Turning the Dials in Elasticsearch

I’ve spent the last few months working on a project that depended in large part on Elasticsearch. I’m a fan and so are lots of other people — Elasticsearch is the biggest name in open source search (with Solr as a close second).

What Elasticsearch and similar technologies do, on a basic level, is tokenize your documents into individual terms and put them into a data structure called an “inverted index.” In the inverted index those terms are sorted and mapped to individual documents. The fact that terms are sorted allows for super fast retrieval of search results, even when there are a huge number of documents. That’s a simplification, but it gives you a general idea of the primary advantage Elasticsearch offers: it can perform full text searches really fast.

Elasticsearch is popular in part because it can be used as an almost turnkey solution. With a minimum of configuration ES is performant, scalable, and easy to integrate with any application that’s friendly to REST and JSON.

But if the data you’re indexing has any degree of complexity, using out-of-the-box Elasticsearch might be a missed opportunity.

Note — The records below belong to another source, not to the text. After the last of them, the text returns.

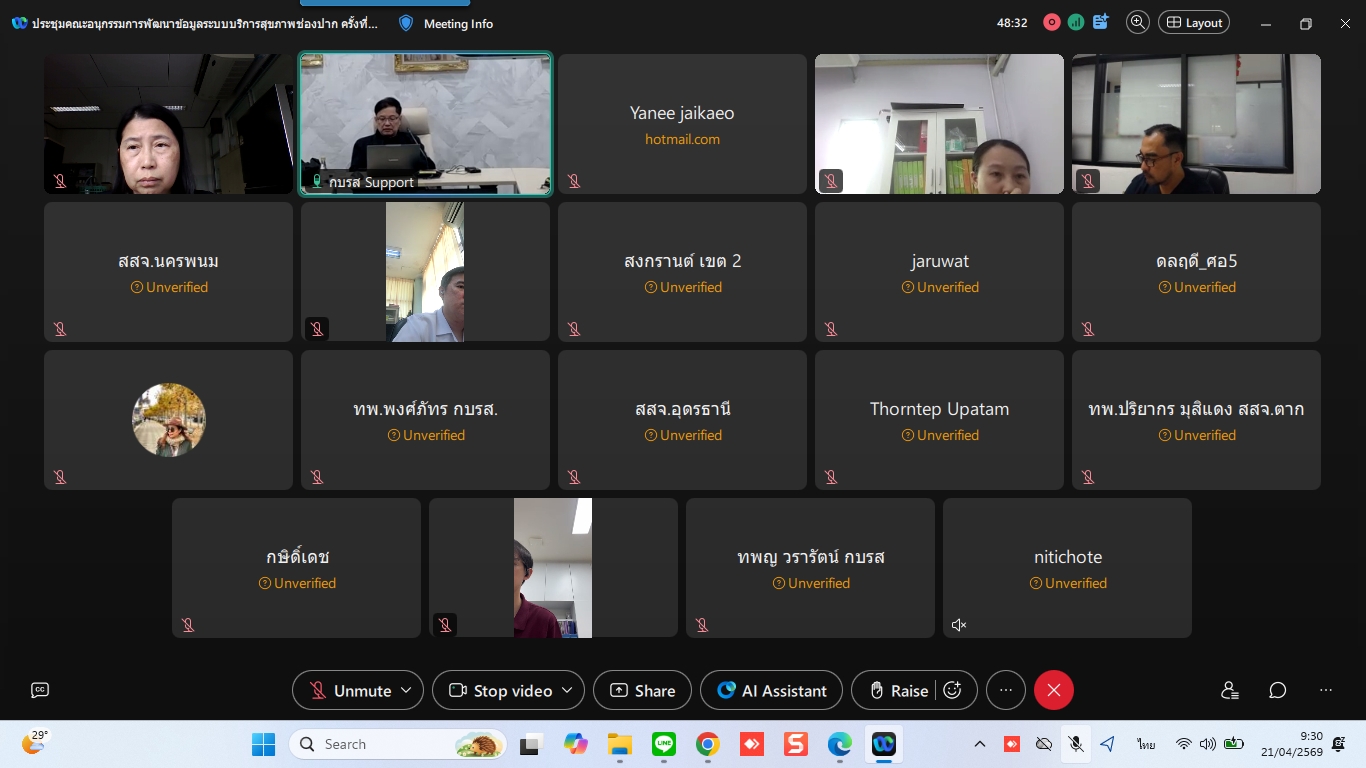1366x768 pixels.
Task: Open the panel options ellipsis at bottom right
Action: point(1326,690)
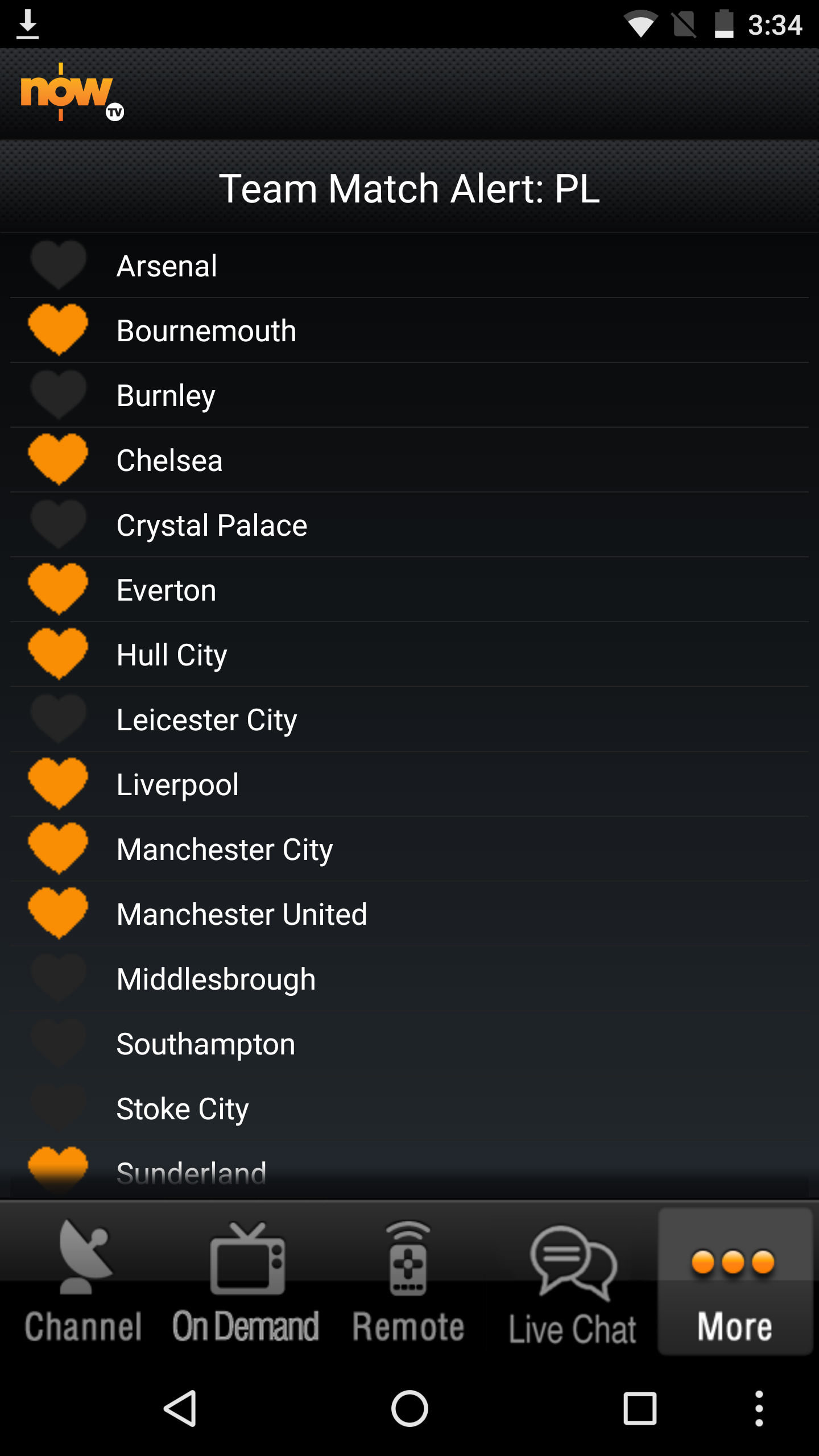Tap the Crystal Palace team name
The image size is (819, 1456).
(x=212, y=526)
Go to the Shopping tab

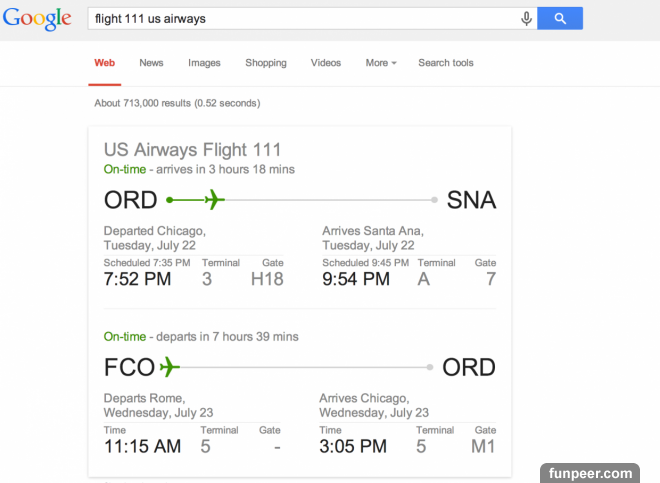pyautogui.click(x=266, y=63)
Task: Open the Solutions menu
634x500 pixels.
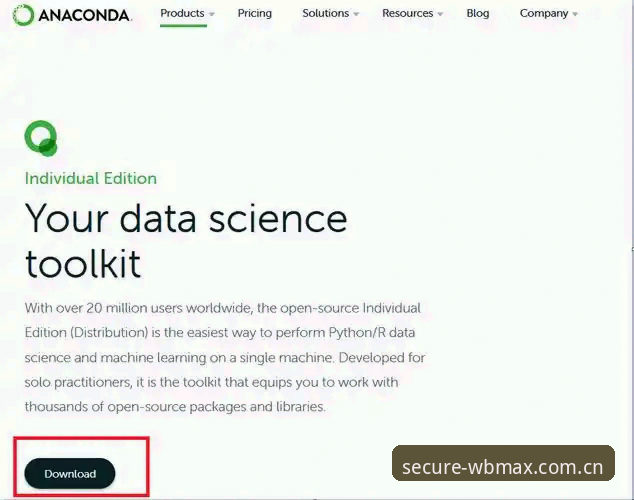Action: tap(325, 13)
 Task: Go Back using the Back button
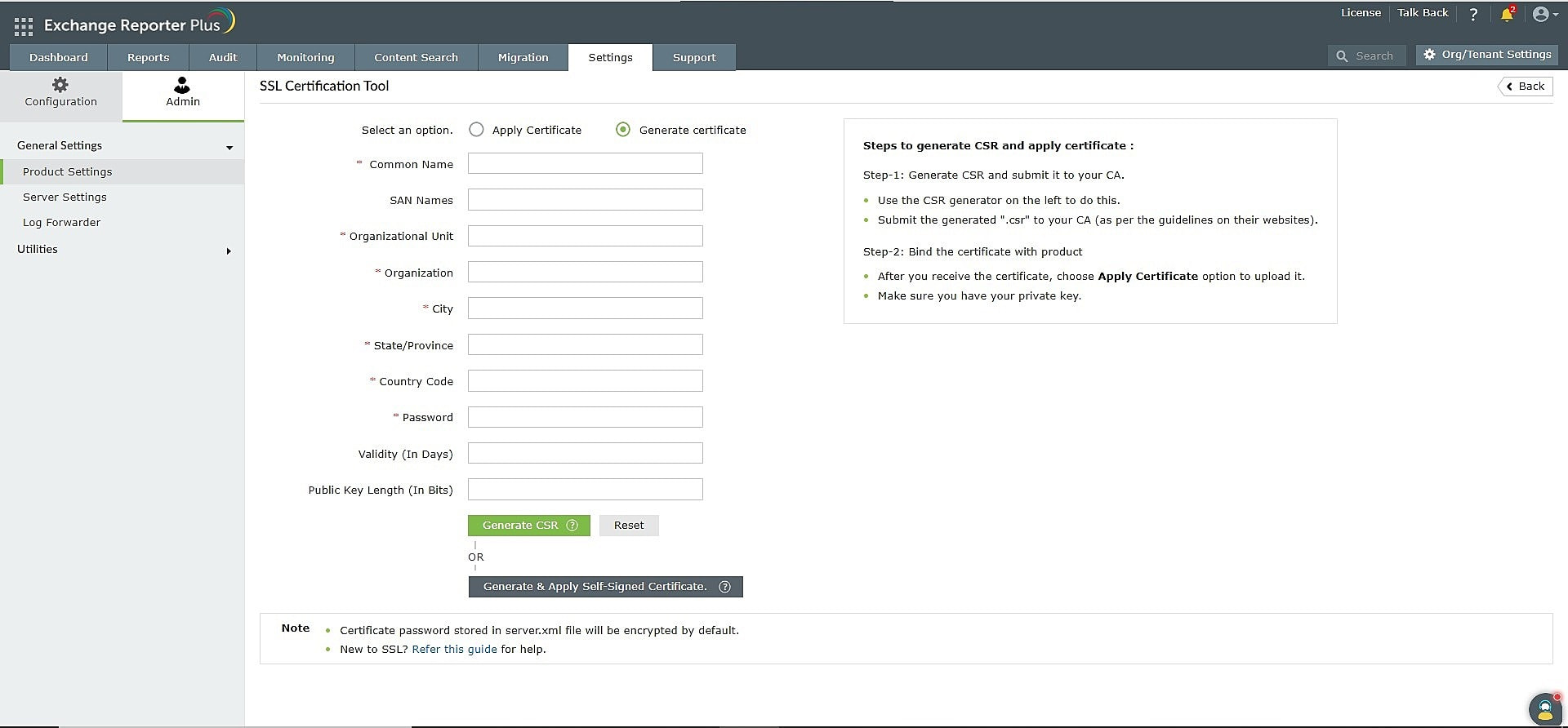point(1525,87)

The search engine really begins to feel powerful when you dig into all the ways you can tweak and optimize your search results. Elasticsearch offers a huge array of configuration options to customize how your search index will respond to queries. API’s for monitoring and analytics make it easy to look behind the curtain and see why a query returned a particular result, or how a document is stored in the index. You can do cool things like:

Add extra weight to high-priority documents.
Make one field of a document more important than another.
Create your own custom algorithm to determine how results are ordered.
Ignore or give extra weight to specific words in a document.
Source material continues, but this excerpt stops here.